Blinatumomab: The First Bispecific Antibody in Oncology
Traditional monoclonal antibodies activate immune cells through Fc receptor interactions, but this mechanism does not effectively engage T cells, which lack Fc receptors. Bispecific antibodies (BsAbs) were developed to bridge this gap by simultaneously binding tumor-associated antigens and T cells.
Blinatumomab, a bispecific T-cell engager (BiTE), was engineered to link CD19 on B-cell malignancies with CD3 on T cells, activating cytotoxic T-cell responses. The antibody was produced using CHO cells, ensuring stability and scalability for clinical use.
Due to concerns about cytokine release syndrome (CRS), researchers conducted preclinical safety studies in chimpanzees before initiating human trials. Blinatumomab demonstrated strong efficacy in B-cell acute lymphoblastic leukemia (B-ALL), leading to FDA approval in 2014.
The approval of blinatumomab accelerated interest in bispecific antibodies, leading to the development of newer formats such as the DuoBody and BiTEs, which now include multiple FDA-approved agents for hematologic and solid tumors.
Checkpoint inhibitors revolutionized oncology by shifting the focus from direct tumor targeting to immune system modulation. The discovery of CTLA-4 as a negative regulator of T-cell activation in the 1980s laid the foundation for checkpoint blockade therapy.
Medarex developed ipilimumab, an anti-CTLA-4 antibody, to enhance T-cell-mediated anti-tumor responses. Despite initial skepticism, clinical trials demonstrated long-term survival benefits in melanoma patients, leading to FDA approval in 2011.
The success of ipilimumab encouraged further development of immune checkpoint inhibitors, including anti-PD-1 and anti-PD-L1 antibodies such as nivolumab and pembrolizumab, which have since been approved for multiple cancer types.

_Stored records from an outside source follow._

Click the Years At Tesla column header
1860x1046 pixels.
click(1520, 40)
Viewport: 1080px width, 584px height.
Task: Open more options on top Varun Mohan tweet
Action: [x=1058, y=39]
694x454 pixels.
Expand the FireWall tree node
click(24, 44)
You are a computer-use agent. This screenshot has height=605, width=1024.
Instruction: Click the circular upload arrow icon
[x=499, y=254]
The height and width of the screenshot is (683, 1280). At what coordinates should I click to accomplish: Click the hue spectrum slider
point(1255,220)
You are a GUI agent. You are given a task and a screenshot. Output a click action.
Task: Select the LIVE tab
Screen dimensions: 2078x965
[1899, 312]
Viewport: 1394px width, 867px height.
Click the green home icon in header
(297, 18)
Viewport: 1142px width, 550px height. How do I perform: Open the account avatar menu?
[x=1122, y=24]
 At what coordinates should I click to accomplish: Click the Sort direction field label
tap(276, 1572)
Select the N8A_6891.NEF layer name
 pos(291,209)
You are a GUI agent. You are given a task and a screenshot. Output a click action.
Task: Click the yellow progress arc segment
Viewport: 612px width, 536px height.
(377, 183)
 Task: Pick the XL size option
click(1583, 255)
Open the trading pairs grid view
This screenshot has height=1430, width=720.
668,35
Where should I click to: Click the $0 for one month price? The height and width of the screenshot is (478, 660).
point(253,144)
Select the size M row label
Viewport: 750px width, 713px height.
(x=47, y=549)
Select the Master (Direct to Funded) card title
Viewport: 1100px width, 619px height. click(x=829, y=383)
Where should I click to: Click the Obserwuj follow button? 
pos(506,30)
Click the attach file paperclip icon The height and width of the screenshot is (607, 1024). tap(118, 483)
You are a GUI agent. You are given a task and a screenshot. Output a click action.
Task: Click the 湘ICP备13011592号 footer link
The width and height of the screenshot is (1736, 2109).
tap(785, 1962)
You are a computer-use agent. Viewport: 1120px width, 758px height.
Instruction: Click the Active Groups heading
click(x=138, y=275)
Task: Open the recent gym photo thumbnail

Traditionally, cancer drugs were approved based on tumor origin (e.g., breast or lung cancer). This changed with pembrolizumab, an anti-PD-1 antibody, which received the first tissue-agnostic FDA approval in 2017.
The approval was based on studies showing that tumors with high microsatellite instability (MSI-high) responded to pembrolizumab regardless of cancer type. This marked a shift toward biomarker-driven therapy rather than organ-based classification.
Following pembrolizumab’s success, other tissue-agnostic approvals have followed, including trastuzumab deruxtecan for HER2-expressing solid tumors. The trend toward biomarker-based approvals continues to reshape oncology drug development.
These events have shaped antibody-based drug development, setting the stage for continued innovation in oncology. Advances in ADCs, bispecific antibodies, and immune checkpoint inhibitors have expanded treatment options for patients, with newer formats such as multi-specific antibodies and antibody-mimetics poised to further enhance therapeutic efficacy. The close collaboration between academia and industry remains crucial in driving the next generation of antibody therapies.